It is terrifying to be a social tenant right now. My default mood is a nasty, sickening mix of rage and fear. I have lost any voice beyond a tiny squeaking protest that is as ridiculous as it is inaudible, shouted pointlessly into a hurricane of noise made by giant landlords who need to define my life to maintain their lifestyles.
The debate this year is about which people will be allowed to rent in future. Landlords seem to be favouring those they describe as needy, poor and vulnerable.
I am not seen as an intelligent, educated, thoughtful woman, nor a third sector manager in my early 60s finally stepping thankfully towards retirement after 45 years of work.
I’m a tenant. This is my total identity and means I am beneath contempt. Why involve me in policy or respect my social policy experience and strategic expertise? I am a tenant, a loser by definition and should shut up, be grateful and allow my betters to decide the details of my unimportant fate.
“Tenants” used to refer simply to the millions of households on low to medium incomes, renting homes that were affordable because they were not there to make profits. Housing workers were employed to serve society’s obvious need for decent housing for working class people. Tenants like me rented throughout our working lives and into retirement. We rarely, if ever, met or heard from our landlords. They were paid to make sure the housing was kept in trim, rents were collected and occasional complaints or repairs dealt with quickly.
We tenants got on with our lives. We are nurses and care workers, teaching assistants and caretakers, cleaners, bus drivers, nursery workers, musicians and artists, carers and cared for, retail staff, manual artisans and factory workers. Some of us are also refugees or migrants, the resilient people who managed to get out of war zones or move away from famine, droughts or political persecution. Seeded through are the casualties of the 1980s onslaughts on UK industries, struggling to live difficult lives drained by worklessness, needing new business investments in their neighbourhoods.
Now the housing sector is under government scrutiny, it is shown to be bloated and ugly. Light is shone on hugely paid chief executives heading up top-heavy layers of directorates, their startling wages taken from the pockets of the lowest paid or via housing benefit, from tax revenues. Panic is spreading. What if these unwieldy, expensive and overbearing hierarchies are unnecessary? Quick! To justify the existence of the sector, we tenants must be shown as universally needing control and management.
We need to be pitied, chivvied and managed by the housing professionals, without whom we would descend into feral chaos. No wonder we are not allowed near decision-making or strategic input: we are the detritus of society and should be grateful to be governed.
The housing landscape changes around us. The government dangles home ownership as a carrot, but tenants are getting old: we can’t all take that up now. Housing providers warn that the upcoming rent reductions will impact on their budgets, but do not ask working tenants how this rent money, our money, could be better spent.

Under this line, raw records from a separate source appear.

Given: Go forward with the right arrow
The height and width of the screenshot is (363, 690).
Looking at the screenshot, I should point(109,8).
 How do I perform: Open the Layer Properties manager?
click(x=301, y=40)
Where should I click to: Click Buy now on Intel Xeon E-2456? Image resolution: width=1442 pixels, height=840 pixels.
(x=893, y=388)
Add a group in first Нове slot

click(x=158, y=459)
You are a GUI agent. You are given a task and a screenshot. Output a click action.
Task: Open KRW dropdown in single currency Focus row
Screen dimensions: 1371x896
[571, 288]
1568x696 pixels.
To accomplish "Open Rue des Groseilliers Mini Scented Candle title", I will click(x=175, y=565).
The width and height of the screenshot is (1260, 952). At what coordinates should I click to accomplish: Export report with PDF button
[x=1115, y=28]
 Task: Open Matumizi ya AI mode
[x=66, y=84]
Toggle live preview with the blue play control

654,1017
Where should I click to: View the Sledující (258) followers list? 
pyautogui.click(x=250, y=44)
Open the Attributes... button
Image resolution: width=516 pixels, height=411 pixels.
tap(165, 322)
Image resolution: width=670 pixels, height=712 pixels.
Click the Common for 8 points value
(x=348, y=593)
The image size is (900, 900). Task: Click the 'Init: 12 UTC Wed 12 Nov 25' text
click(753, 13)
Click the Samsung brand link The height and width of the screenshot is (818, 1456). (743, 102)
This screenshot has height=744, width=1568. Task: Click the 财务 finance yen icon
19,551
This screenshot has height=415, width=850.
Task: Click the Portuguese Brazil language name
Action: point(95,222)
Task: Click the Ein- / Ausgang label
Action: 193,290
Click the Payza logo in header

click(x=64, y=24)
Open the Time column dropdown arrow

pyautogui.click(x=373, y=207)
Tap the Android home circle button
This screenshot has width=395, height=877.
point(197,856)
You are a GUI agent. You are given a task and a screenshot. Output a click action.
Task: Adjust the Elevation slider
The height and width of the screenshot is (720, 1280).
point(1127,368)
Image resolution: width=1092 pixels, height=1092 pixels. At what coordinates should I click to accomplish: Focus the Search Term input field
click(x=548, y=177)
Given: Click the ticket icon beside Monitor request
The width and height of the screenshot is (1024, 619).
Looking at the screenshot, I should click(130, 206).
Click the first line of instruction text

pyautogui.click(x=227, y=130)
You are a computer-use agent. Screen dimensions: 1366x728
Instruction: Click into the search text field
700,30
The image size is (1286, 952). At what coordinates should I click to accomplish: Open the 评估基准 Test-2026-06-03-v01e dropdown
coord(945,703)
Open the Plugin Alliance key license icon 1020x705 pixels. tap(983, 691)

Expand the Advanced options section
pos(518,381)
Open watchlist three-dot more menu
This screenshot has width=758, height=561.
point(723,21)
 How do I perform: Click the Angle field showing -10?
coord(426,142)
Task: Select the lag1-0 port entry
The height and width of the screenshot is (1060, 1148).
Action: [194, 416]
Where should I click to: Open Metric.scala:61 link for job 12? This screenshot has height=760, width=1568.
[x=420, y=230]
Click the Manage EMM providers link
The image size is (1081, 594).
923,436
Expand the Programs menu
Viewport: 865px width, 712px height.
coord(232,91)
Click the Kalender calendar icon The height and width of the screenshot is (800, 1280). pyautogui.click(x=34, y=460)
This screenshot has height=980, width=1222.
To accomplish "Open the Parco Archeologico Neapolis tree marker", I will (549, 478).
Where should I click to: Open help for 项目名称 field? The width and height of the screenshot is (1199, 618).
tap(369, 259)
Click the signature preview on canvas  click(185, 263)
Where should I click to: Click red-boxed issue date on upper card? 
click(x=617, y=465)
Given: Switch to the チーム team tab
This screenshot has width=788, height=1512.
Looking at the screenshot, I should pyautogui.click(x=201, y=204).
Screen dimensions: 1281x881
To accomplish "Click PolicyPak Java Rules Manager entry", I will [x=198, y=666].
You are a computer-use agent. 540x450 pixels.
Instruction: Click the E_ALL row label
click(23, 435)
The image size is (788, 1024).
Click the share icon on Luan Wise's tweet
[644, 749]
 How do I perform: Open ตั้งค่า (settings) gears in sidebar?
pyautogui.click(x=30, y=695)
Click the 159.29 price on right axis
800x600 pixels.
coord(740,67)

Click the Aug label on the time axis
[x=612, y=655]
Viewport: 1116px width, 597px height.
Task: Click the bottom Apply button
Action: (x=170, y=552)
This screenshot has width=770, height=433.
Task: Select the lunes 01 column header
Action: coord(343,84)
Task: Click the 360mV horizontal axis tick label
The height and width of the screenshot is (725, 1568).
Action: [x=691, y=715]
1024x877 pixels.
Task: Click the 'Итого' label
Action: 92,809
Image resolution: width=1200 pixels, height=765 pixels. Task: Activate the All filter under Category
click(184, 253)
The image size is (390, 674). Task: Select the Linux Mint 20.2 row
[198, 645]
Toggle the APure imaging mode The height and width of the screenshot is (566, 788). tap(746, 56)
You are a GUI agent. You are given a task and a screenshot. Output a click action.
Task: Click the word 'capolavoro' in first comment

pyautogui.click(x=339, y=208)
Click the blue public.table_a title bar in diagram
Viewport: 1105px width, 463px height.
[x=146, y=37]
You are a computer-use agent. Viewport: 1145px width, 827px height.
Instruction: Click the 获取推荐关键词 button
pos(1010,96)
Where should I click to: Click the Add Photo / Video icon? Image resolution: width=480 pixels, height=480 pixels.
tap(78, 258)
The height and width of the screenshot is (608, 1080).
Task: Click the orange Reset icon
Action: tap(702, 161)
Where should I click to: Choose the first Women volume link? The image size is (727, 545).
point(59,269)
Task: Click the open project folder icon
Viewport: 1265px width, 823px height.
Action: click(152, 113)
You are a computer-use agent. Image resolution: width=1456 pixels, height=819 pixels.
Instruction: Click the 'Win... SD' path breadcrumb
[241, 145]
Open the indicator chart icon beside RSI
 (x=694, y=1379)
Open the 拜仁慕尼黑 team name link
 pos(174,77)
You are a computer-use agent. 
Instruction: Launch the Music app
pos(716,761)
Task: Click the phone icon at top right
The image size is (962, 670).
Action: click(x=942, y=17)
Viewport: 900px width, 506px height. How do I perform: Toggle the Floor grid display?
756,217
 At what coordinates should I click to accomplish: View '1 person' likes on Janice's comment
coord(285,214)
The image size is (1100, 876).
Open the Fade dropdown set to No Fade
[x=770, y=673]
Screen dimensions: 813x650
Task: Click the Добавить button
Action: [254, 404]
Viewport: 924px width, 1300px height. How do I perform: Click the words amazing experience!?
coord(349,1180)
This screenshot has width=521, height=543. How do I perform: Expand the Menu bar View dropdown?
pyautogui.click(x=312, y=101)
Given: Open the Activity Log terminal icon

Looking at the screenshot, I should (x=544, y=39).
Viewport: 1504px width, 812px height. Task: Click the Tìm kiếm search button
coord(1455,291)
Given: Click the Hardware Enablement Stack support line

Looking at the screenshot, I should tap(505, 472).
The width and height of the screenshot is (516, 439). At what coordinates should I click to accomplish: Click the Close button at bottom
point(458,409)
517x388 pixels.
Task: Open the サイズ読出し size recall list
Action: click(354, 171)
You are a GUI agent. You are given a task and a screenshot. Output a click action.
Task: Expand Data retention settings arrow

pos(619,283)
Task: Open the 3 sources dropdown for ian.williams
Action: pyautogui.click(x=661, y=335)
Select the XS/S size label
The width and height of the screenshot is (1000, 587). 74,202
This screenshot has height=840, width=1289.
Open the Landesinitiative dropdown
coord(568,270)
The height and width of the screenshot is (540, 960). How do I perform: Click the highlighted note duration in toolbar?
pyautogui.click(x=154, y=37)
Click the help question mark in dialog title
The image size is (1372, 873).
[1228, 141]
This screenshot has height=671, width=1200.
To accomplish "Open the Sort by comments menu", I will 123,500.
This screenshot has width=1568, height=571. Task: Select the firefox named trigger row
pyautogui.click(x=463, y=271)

I stand tiny and squeaking in my mouse voice that there are other solutions. Exciting ones. Play and create. Develop peer-run co-housing for retirees. Help Generation Renters build classy floating villages on our canals. Cede clusters of social housing to housing co-ops and bring empty homes and flats above shops into them.
But turkeys voting for Christmas, reality check. In what world would we be allowed such control of our lives?